Want to know when Fibr adds Uniqlo support? Install the extension now -- it's free -- and you'll get the update automatically when we ship it.
Frequently Asked Questions
Is Uniqlo sustainable?
It's complicated. Uniqlo uses more natural fibres in their basics than most fast fashion brands, which is genuinely better for microplastic reduction and biodegradability. They also have recycling initiatives and have pledged to reduce emissions. But they still produce massive volumes of synthetic garments through Heattech and AIRism, and "sustainable" is a stretch for any company producing hundreds of millions of garments per year. The most sustainable choice is always checking the actual fabric composition of the specific item you're buying -- not trusting the brand's marketing page.
What is Heattech made of?
Heattech is primarily made of polyester and acrylic, with some versions including rayon and elastane. The exact blend varies by product (Heattech, Heattech Extra Warm, and Heattech Ultra Warm each have slightly different compositions), but all versions are fully synthetic. The "heat-generating" technology works by absorbing body moisture, but the base materials are petroleum-derived plastics. They will shed microplastics when washed.

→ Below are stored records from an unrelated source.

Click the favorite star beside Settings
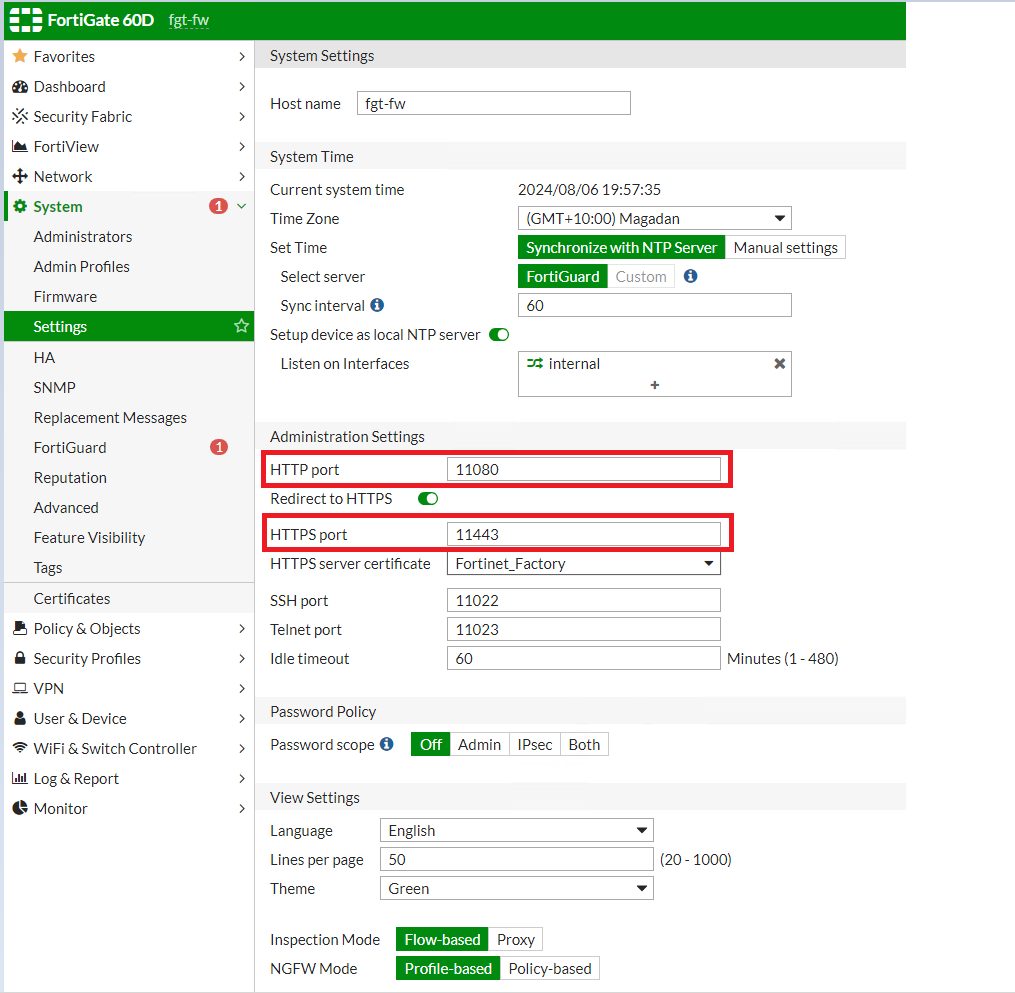Screen dimensions: 1015x993 pyautogui.click(x=241, y=326)
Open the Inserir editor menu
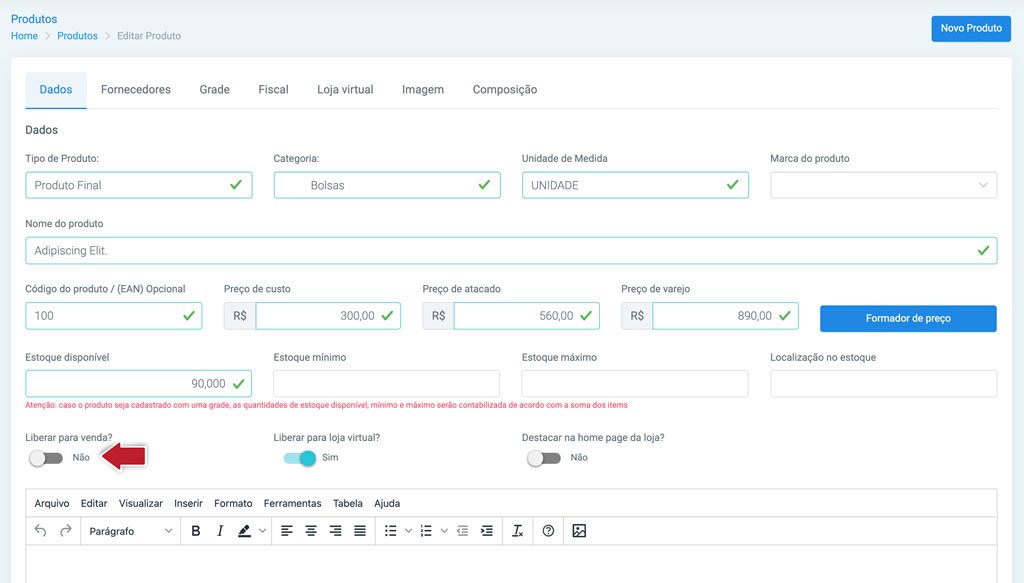 click(x=188, y=503)
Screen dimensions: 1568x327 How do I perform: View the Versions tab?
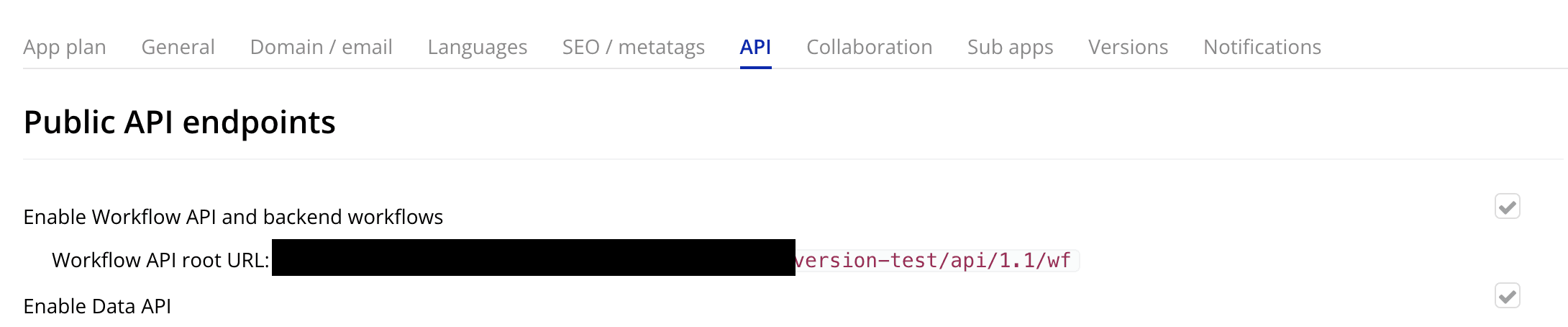pyautogui.click(x=1128, y=48)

Is Uniqlo better quality than Zara?
For basics, generally yes. Uniqlo's cotton t-shirts, oxford shirts, and chinos tend to use higher natural fibre content and are designed for durability rather than trend cycles. A Uniqlo Supima Cotton tee is a fundamentally better garment than a Zara polyester-blend equivalent. For fashion-forward or trend pieces, Zara has more variety but often at the cost of fabric quality. The real answer: check the fabric composition of the specific item. A 100% cotton Uniqlo shirt will outlast and outperform a 65% polyester Zara shirt every time -- and Fibr can show you that difference instantly.